▶ _Supplied text_:
++++++++++++++++++++

By: Donald L Swanson

Each United States district court shall authorize . . . the use of alternative dispute resolution processes in all civil actions, including adversary proceedings in bankruptcy.

28 U.S.C. § 651.

To date, many bankruptcy courts are still without local mediation rules, despite such statutory language.

How can this be?

An Explanation

One explanation is that, many years ago, the Administrative Office of the United States Courts determined that the above quoted language (“all civil actions, including adversary proceedings in bankruptcy”) applies “only to adversary proceedings where the reference has been withdrawn” by the district court.

This explanation is faulty.

Here are some reasons why it’s a faulty explanation.

Statutory Construction.  

1.  The “adversary proceeding in bankruptcy” phrase is a term of art under Part VII of the Federal Rules of Bankruptcy Procedure:  it refers to a lawsuit pending in a bankruptcy court under Fed.R.Bankr.P. 7001 et seq.

Upon withdrawal of the reference of a case to bankruptcy court by a U.S. district court, the case is no longer an “adversary proceeding in bankruptcy.”  Instead, it becomes a lawsuit pending in the U.S. district court under the Federal Rules of Civil Procedure.

When a case is pending in a U.S. district court, it is automatically covered by the U.S. district court rules.  So the “adversary proceeding” reference, if it only applies to cases pending in the U.S. district court, would be nothing more than surplusage and redundancy.

2. Formal findings in the Alternative Dispute Resolution Act of 1998 include this reference to all “Federal trial courts,” without distinguishing between district courts and bankruptcy courts—both of which qualify as “Federal trial courts”:

–“the continued growth of Federal appellate court-annexed mediation programs suggests that this form of alternative dispute resolution can be equally effective in resolving disputes in the Federal trial courts.

Broad Federal Policy

In the late 1990s, the U.S. Government adopted alternative dispute resolution policies and practices throughout the entire Federal system.  For example:

  1. Congress adopted the Administrative Dispute Resolution Act of 1996, which provides:

“Each agency shall adopt a policy that addresses the use of alternative means of dispute resolution and case management.”

  1.   The Federal Sector Alternative Dispute Resolution Fact Sheet indicates:

“As of January 1, 2000, all federal agencies were required to establish or make available an ADR program during the pre-complaint and formal complaint stages of the EEO process.”

  1. The General Counsel of the Army reports as follows:

“Stemming from the Administrative Dispute Resolution Acts of 1990 and 1996, federal agencies have introduced ADR processes as a means of resolving just about every type of dispute, in just about every area of endeavor.”

  1.     The Office of Personnel Management’s “Alternate Dispute Resolution Handbook” indicates:

“In the 1990s, Congress passed three statutes . . . which, collectively, required each agency to adopt a policy encouraging use of ADR in a broad range of decision making, and required the federal trial courts to make ADR programs available to litigants.”

  1. On May 1, 1998, the President of the United States issued this statement in his “Memorandum for Heads of Executive Departments and Agencies”:

“As part of an effort to make the Federal Government operate in a more efficient and effective manner, and to encourage, where possible, consensual resolution of disputes and issues in controversy involving the United States, including the prevention and avoidance of disputes, I have determined that each Federal agency must take steps to:

1. promote greater use of mediation, arbitration, early neutral evaluation, agency ombuds, and other alternative dispute resolution techniques, and

2. promote greater use of negotiated rulemaking.”

CONCLUSION

Based on the statutory language and broad statements of public policy noted above, the reference to “adversary proceedings in bankruptcy” in the Alternative Dispute Resolution Act of 1998 requires that mediation rules be adopted in each and every bankruptcy court.

–Bankruptcy courts without such rules are ignoring and violating this Federal statute.

++++++++++++++++++++

▶ _Record extracts_:
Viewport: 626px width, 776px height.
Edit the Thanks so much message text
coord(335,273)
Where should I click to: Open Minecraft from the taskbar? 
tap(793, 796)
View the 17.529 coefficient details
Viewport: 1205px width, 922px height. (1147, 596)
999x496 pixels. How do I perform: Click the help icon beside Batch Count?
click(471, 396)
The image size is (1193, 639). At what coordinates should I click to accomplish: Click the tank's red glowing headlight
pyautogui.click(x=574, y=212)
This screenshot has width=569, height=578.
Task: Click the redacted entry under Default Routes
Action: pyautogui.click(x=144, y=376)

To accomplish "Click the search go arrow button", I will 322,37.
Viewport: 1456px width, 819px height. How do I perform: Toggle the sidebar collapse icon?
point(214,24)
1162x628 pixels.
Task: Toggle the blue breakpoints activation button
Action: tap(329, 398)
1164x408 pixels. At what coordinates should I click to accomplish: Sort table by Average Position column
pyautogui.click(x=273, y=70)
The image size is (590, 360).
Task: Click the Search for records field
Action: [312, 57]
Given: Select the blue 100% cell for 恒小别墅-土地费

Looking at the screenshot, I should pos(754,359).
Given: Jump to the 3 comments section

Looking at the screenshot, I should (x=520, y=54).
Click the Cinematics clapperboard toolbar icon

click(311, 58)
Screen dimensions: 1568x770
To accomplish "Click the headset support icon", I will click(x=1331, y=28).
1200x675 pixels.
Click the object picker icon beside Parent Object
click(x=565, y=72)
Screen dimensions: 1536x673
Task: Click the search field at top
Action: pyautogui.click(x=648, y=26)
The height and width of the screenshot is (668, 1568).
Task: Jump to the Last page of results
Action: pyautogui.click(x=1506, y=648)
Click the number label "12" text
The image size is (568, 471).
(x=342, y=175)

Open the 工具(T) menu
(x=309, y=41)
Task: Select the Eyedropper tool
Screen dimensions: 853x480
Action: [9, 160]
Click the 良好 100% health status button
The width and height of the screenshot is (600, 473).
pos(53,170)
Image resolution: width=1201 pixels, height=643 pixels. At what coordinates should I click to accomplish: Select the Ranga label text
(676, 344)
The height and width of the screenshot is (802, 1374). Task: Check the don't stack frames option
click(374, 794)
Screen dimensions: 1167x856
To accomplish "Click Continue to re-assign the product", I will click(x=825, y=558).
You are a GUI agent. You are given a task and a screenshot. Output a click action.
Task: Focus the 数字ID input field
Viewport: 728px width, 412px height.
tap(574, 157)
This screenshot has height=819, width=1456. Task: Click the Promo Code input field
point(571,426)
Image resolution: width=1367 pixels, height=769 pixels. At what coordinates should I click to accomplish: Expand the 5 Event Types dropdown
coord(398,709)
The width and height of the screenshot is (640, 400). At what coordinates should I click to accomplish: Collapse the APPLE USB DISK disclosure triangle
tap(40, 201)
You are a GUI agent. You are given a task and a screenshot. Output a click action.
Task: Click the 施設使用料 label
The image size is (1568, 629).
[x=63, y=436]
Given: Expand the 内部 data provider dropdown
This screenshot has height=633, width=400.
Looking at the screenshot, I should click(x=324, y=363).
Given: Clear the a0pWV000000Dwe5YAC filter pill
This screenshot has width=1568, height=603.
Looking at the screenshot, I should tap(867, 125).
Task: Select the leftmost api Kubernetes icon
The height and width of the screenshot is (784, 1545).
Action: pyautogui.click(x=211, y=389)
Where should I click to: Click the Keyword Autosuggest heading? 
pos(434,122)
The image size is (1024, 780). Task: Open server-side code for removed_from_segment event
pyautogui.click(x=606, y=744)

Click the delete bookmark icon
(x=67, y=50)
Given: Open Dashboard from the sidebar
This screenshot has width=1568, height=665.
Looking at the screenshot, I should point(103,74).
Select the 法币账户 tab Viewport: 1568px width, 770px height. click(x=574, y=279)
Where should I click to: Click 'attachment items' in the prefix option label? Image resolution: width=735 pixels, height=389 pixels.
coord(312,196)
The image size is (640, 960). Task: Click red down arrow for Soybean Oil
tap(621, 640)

++++++++++++++++++++

▶ _Work to do_: In the article on bankruptcy court mediation rules, by what date were all federal agencies required to establish or make available an ADR program during the pre-complaint and formal complaint stages of the EEO process?

▶ _Answer to the task_: January 1, 2000